» Passage:

⁂

What is the Capacity of the Higher Education Sector to Support Social Innovators, Entrepreneurs and Leaders?

October 1, 2019 by Flourish Together Team

Report Cover

Back in 2017 we were commissioned by the Higher Education Funding Council for England to review what universities were doing to better support social innovation, enterprise and leadership, consider the impact of some of the programmes working with these groups and look at recommendations for what a range of stakeholder groups could do next to harness potential.

t is great to see that the momentum is still building across the Higher Education sector to support social innovators, entrepreneurs and leaders. Over 100 universities across the UK have engaged in running programmes to support social entrepreneurship and innovation in recent years and many universities have achieved Social Enterprise Mark status.

We were commissioned a few years ago to look at this theme in some depth and a range of interesting findings came through.

The aim of this research was originally to help inform the Higher Education Funding Council for England’s (HEFCE) thinking, on the extent to which their investments, through the UnLtd / HEFCE programmes (2009 – 2015) had an impact and left a legacy. In excess of £5mill from HEFCE and £3mill matched the 86 universities involved, developed a collaborative partnership programme to capacity build the Higher Education (HE) sector to be able to find, fund and support social entrepreneurs as well as build ecosystems where social entrepreneurs could thrive. However, the findings of this report, including good practice examples and recommendations, are likely to be of interest to a broad range of stakeholders who have been part of this work and built momentum as part of this agenda for nearly a decade.

The review and report was carried out two years beyond the end of the core funded programmes of activity, and is still is relevant both in seeking to understand the impact of what has been achieved within this programme and beyond.

⁂

» Data provided:
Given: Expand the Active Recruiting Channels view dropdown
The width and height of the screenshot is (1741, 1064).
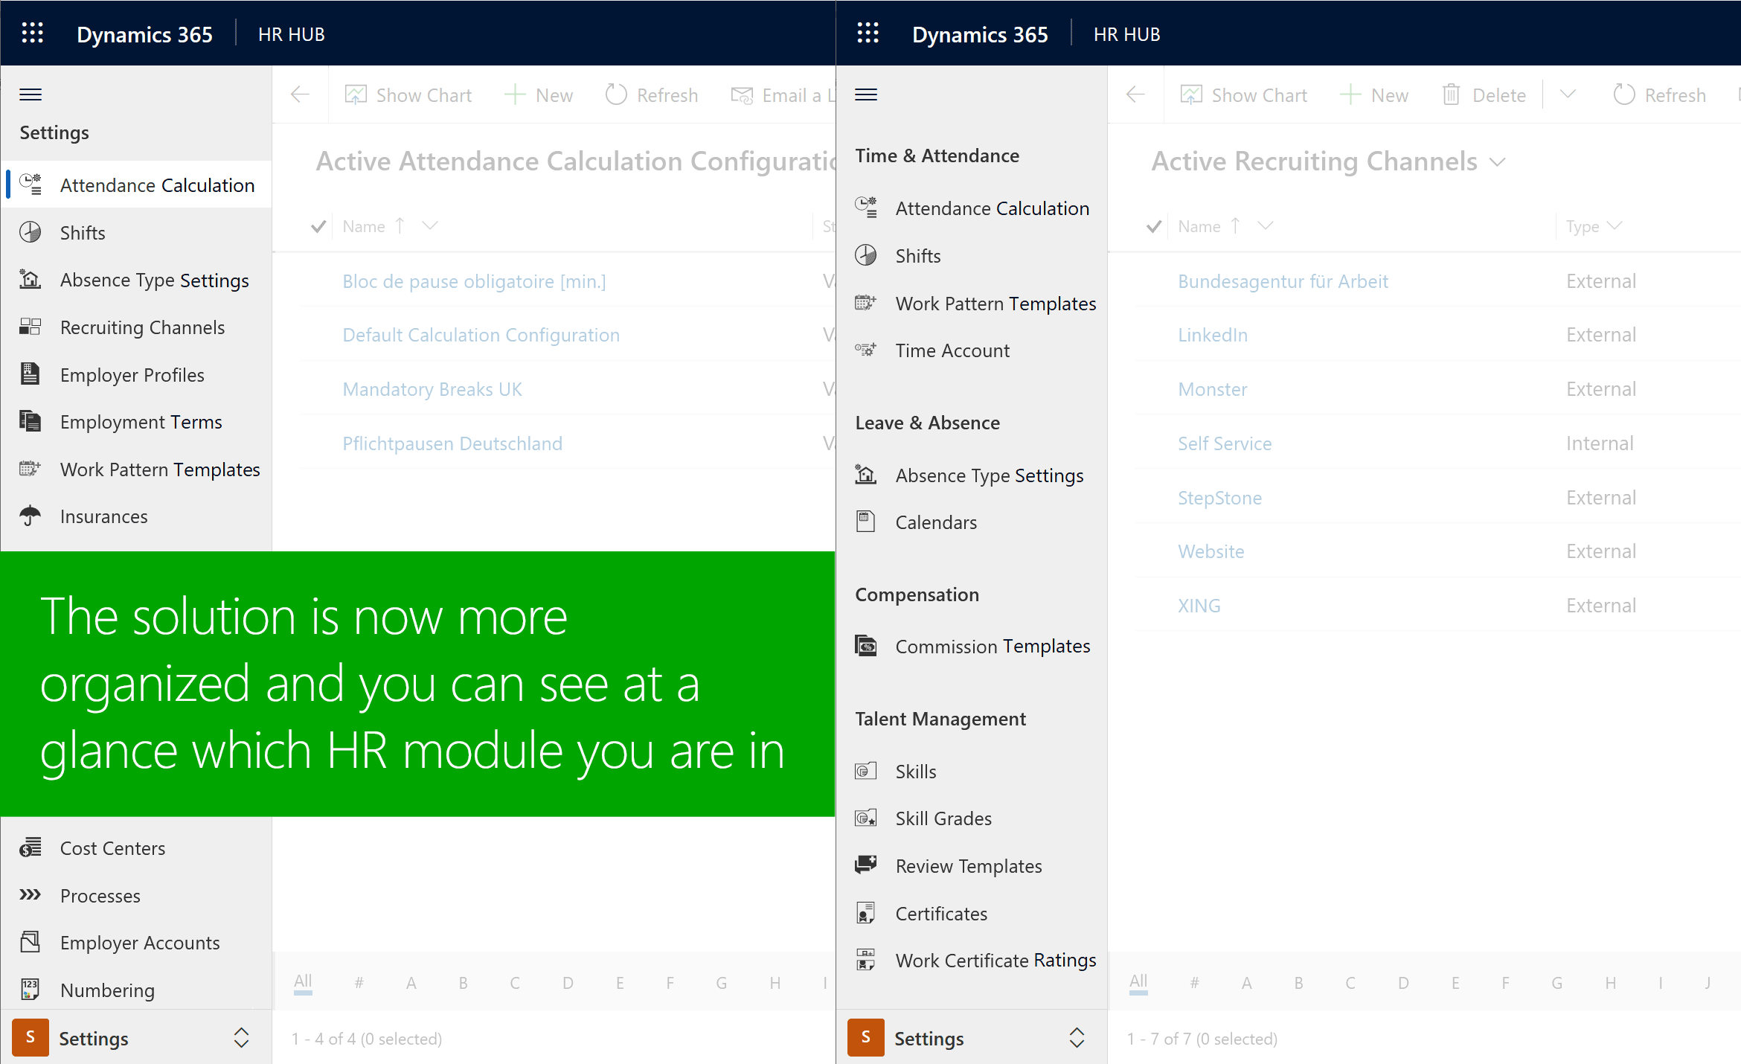Looking at the screenshot, I should pos(1498,162).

⁂

» Task requirements: Proceed with the post about universities supporting social innovators, entrepreneurs and leaders, which appears above the listing, and continue it from its final sentence.

» Task response:
This report sought to answer the question ‘To what extent has the Higher Education (HE) sector the capacity to support social innovation, entrepreneurship and leadership?’

Capacity was considered in the terms listed below, in order to understand where universities are best placed to operate and add value in support of social entrepreneurs, innovators and leaders alongside the wider Social Enterprise (SE) and Innovation support sectors:

  • Assets and resources
  • Knowledge and skills
  • Range of support on offer and how this is received by beneficiaries and stakeholders within and beyond HEIs
  • Future needs, opportunities and routes to sustaining momentum and support beyond the lifetime of the initial pump priming phase

Given the broad range of partners and stakeholders involved in building the credibility, resources and impact to date, research methods were designed to engage and seek input from across HEI communities as supporters, social entrepreneurs as beneficiaries and members of the wider SE support infrastructure as partners.

Methods included ; desk based research, surveys from across 24 universities, one to one interviews and focus groups were carried out between May and September 2017 involving feedback from over 70 research participants.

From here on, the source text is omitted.